--- Begin ---
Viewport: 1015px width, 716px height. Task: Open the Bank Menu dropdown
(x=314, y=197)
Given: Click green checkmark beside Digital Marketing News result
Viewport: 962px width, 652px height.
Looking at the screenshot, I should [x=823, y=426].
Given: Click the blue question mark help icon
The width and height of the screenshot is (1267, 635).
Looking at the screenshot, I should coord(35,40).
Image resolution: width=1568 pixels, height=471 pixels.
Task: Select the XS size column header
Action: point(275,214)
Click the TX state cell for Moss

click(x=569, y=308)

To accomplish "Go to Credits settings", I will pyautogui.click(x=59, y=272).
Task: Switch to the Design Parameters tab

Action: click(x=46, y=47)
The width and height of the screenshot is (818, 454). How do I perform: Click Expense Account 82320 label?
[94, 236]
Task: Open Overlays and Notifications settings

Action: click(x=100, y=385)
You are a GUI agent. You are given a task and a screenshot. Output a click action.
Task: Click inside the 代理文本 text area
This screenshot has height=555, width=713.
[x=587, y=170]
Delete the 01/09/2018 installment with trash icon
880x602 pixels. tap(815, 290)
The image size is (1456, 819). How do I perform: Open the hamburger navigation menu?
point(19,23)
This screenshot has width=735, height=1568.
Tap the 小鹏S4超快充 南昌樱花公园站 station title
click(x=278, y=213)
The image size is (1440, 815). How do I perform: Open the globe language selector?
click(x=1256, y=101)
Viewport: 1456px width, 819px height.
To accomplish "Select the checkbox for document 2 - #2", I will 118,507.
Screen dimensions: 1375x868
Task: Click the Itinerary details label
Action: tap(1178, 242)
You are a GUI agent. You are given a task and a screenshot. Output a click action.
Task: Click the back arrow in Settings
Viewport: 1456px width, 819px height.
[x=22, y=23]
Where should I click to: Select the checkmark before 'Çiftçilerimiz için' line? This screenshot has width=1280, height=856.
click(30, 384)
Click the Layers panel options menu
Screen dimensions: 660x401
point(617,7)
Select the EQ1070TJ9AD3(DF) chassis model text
--- End ---
Write out the records verbatim, beginning with their first line and stopping after the line that contains "point(617,7)".

**COMPLETED EXERCISE**
Viewport: 1015px width, 716px height. Task: Open the Bank Menu dropdown
(x=314, y=197)
Given: Click green checkmark beside Digital Marketing News result
Viewport: 962px width, 652px height.
Looking at the screenshot, I should [x=823, y=426].
Given: Click the blue question mark help icon
The width and height of the screenshot is (1267, 635).
Looking at the screenshot, I should coord(35,40).
Image resolution: width=1568 pixels, height=471 pixels.
Task: Select the XS size column header
Action: point(275,214)
Click the TX state cell for Moss

click(x=569, y=308)

To accomplish "Go to Credits settings", I will pyautogui.click(x=59, y=272).
Task: Switch to the Design Parameters tab

Action: click(x=46, y=47)
The width and height of the screenshot is (818, 454). How do I perform: Click Expense Account 82320 label?
[94, 236]
Task: Open Overlays and Notifications settings

Action: click(x=100, y=385)
You are a GUI agent. You are given a task and a screenshot. Output a click action.
Task: Click inside the 代理文本 text area
This screenshot has height=555, width=713.
[x=587, y=170]
Delete the 01/09/2018 installment with trash icon
880x602 pixels. tap(815, 290)
The image size is (1456, 819). How do I perform: Open the hamburger navigation menu?
point(19,23)
This screenshot has width=735, height=1568.
Tap the 小鹏S4超快充 南昌樱花公园站 station title
click(x=278, y=213)
The image size is (1440, 815). How do I perform: Open the globe language selector?
click(x=1256, y=101)
Viewport: 1456px width, 819px height.
To accomplish "Select the checkbox for document 2 - #2", I will 118,507.
Screen dimensions: 1375x868
Task: Click the Itinerary details label
Action: tap(1178, 242)
You are a GUI agent. You are given a task and a screenshot. Output a click action.
Task: Click the back arrow in Settings
Viewport: 1456px width, 819px height.
[x=22, y=23]
Where should I click to: Select the checkmark before 'Çiftçilerimiz için' line? This screenshot has width=1280, height=856.
click(30, 384)
Click the Layers panel options menu
Screen dimensions: 660x401
point(617,7)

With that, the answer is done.